His mother was a living example of that community. One evening when Simmons was about eight years old, he was looking out of his window and saw a neighborhood tough guy pick an argument with another young man. The tough picked up a tree branch and chased the other man down the street, cornering him at a basement door.
“He started down,” Simmons recalls, “and I hear this ‘Harold, Harold drop that stick and come on up here.’ It was my mother – she’d been watching from the kitchen window. Well, Harold listened to her and came up to the porch and apologized to her – this big tough man apologizing to my mother.” He chuckles. “I guess that was one of my first lessons in social activism.”
Simmons’ neighborhood wasn’t the only place infused with that spirit. Ever since the massive African American influx from the South in the 1920s, Harlem has served as the cultural heart of the African American community. The jazz and literati of the 1920s and 1930s, the civil rights clashes of 1964, crack and AIDS in the 1980s, and the birth of rap in the 1990s: Harlem echoed the state of African Americans around the country. And Simmons knew it – he felt the intoxicating heartbeat of the entire Black nation pulsing in Harlem.
Remembering the spirit of that time inspires a sense of nostalgia in Simmons. “We, the African-American community, have really lost our way,” he says in his steady, measured baritone. “We’ve assimilated into American culture – a culture that as a whole is bankrupt.”
John Henry Clarke, a prominent African-American historian, was a particular inspiration during his childhood. Simmons recalls during a speech, one of the participants asked a question that had been answered in the first minutes of the lecture. “He looked at them and he said, ‘We are poor listeners to our great messengers: the questions you’ve asked have already been answered, you just haven’t taken the time to read them,’” Simmons recalls. The lesson stayed with him.

▸ ITEMS
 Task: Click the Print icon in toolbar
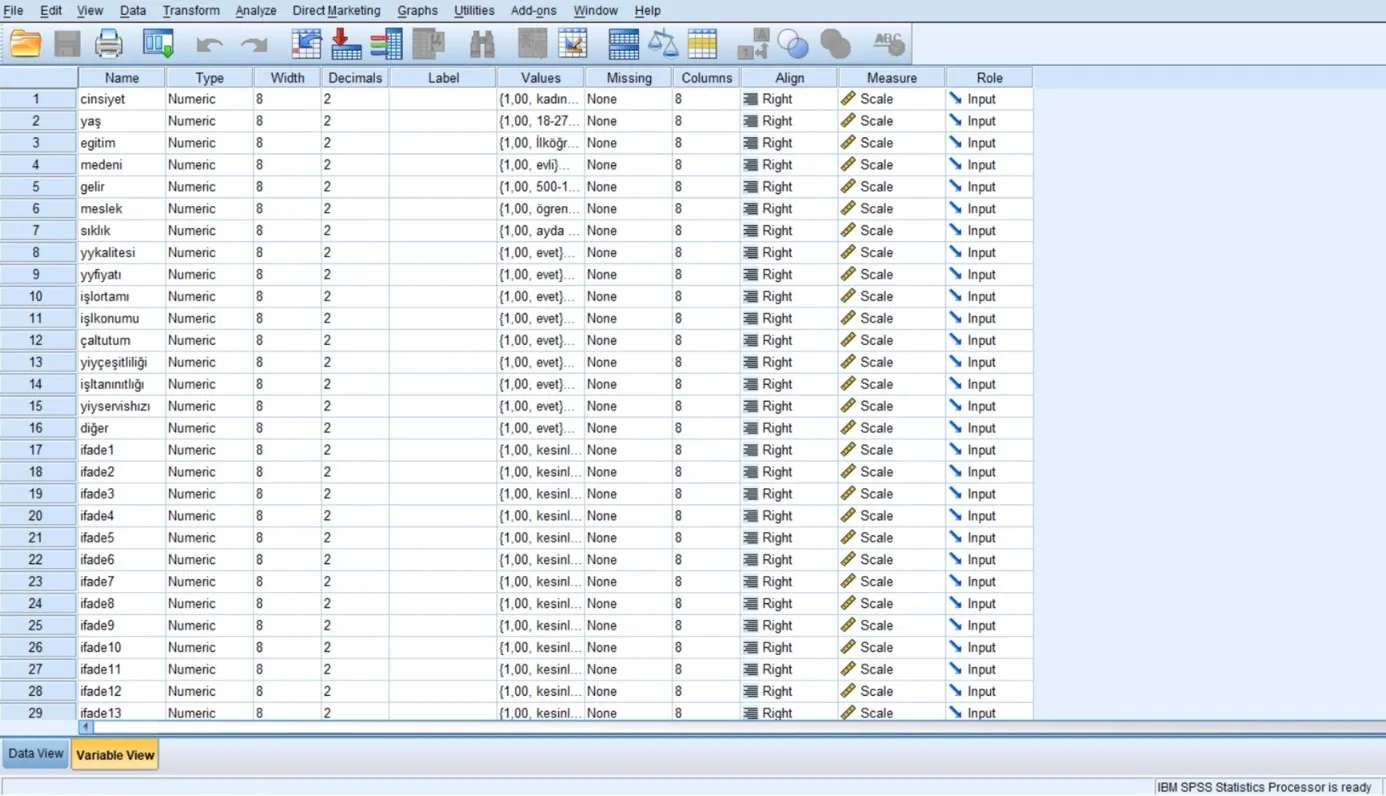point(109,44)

...

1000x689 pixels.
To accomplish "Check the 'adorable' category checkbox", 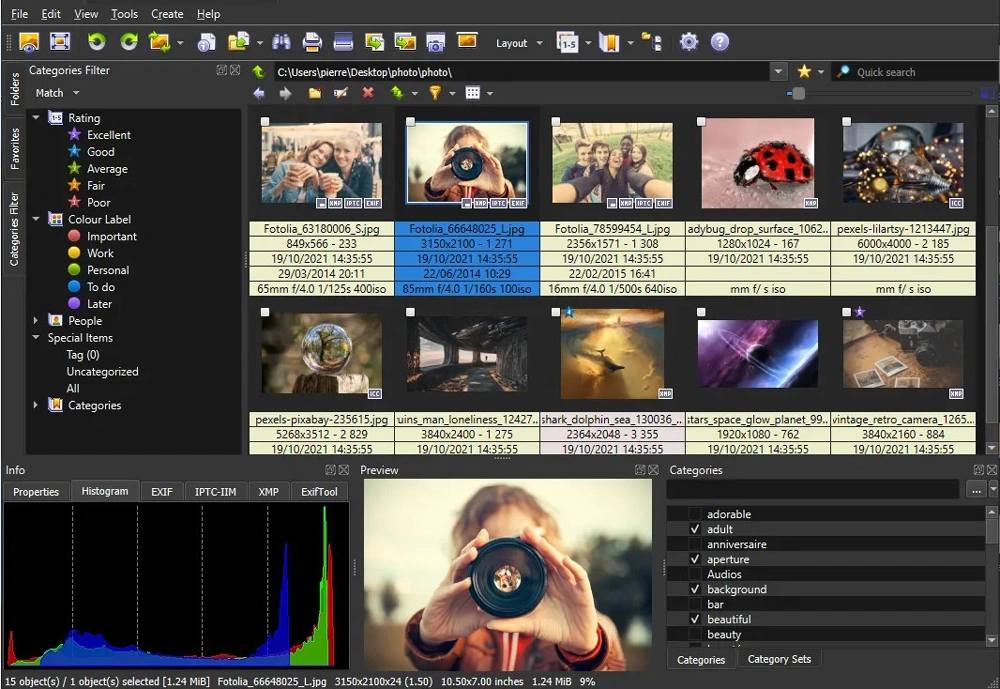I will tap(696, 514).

▸ OBJECTIVES
1. According to the profile of Simmons, who was a particular inspiration during his childhood?
2. List each development that the profile of Simmons cites as Harlem echoing the state of African Americans nationwide, with the period it gives for each.
3. Resume the profile of Simmons, starting right after its final sentence.

▸ WRITTEN RESPONSES
1. John Henry Clarke, a prominent African-American historian.

2.
- The jazz and literati of the 1920s and 1930s
- The civil rights clashes of 1964
- Crack and AIDS in the 1980s
- The birth of rap in the 1990s

3.
But as crack permeated Harlem, and AIDS ravaged his neighborhood in the 80s, Simmons lost touch with that spirit. He dropped out of Baruch college, unsure of what he wanted to do with his life. He took a temporary job at a local bank and stayed for ten years, working his way up until he was a publications consultant.
He never lost the feeling that something was missing. He’d married, and had three children, but he missed the feeling of activism that he’d known as a child. He watched as the young generation became worshippers at the shrine of Gangsta culture, idolizing rappers and dreaming of the extra-legal lifestyle they spoke about. Simmons began having dreams, where he worked with and taught teenagers. He saw himself speaking to groups of people. Then, in 1993, the pastor of his church asked him and several other congregation members to put together a rites of passage program. Simmons knew he’d been Called.
“When you’re in tune with the spirit,” Simmons recalls, “you don’t see it all right away. It gives you little pieces, little visions. There’s no such thing as coincidence; it’s just God’s way of being anonymous.”
Simmons threw himself into his project. The eight-member board of directors came up with a curriculum based on seven principles: spiritual grounding, historical black experience, health and wellness, personal growth and development, community consciousness, economic awareness, and political awareness. The program is financed by some small community grants and weekly dues for those parents who can afford it. The money covers field trips and the final ceremony; the 30-member staff is entirely composed of volunteers.
The Blue Nile name reflects the ideals of the program’s coordinators. Simmons ran into Egyptologist Josef Benyakamin and asked him for suggestions for the name of his new program. “In his wisdom,” Simmons recalls, “he came up with the Blue Nile. ‘Abyssinia is the ancient name for Ethiopia. Well, that’s where your ancestors come from. Ethiopia is the source of the Blue Nile. The Blue Nile comes off the hills of Ethiopia and meets the White Nile which comes from Uganda and that starts the flow of the Nile. But the Blue Nile contributes about three-quarters of the water of the Nile.’”
Blue Nile isn’t the first rites of passage program. Similar programs have existed in America since the 1960s, when the militant nationalist group Organization Us created Simba Wachanga (Swahili for ‘Young Lions’) as a training ground and induction program. The idea was based on the tribal induction ceremonies Africans had used for centuries to introduce adolescents to adulthood. But in the 1990s the concept was reclaimed and expanded. It was re-conceived along the lines of a Jewish bar mitzvah, a ceremony to prove that the youth had learned enough about his culture and responsibilities to become an adult.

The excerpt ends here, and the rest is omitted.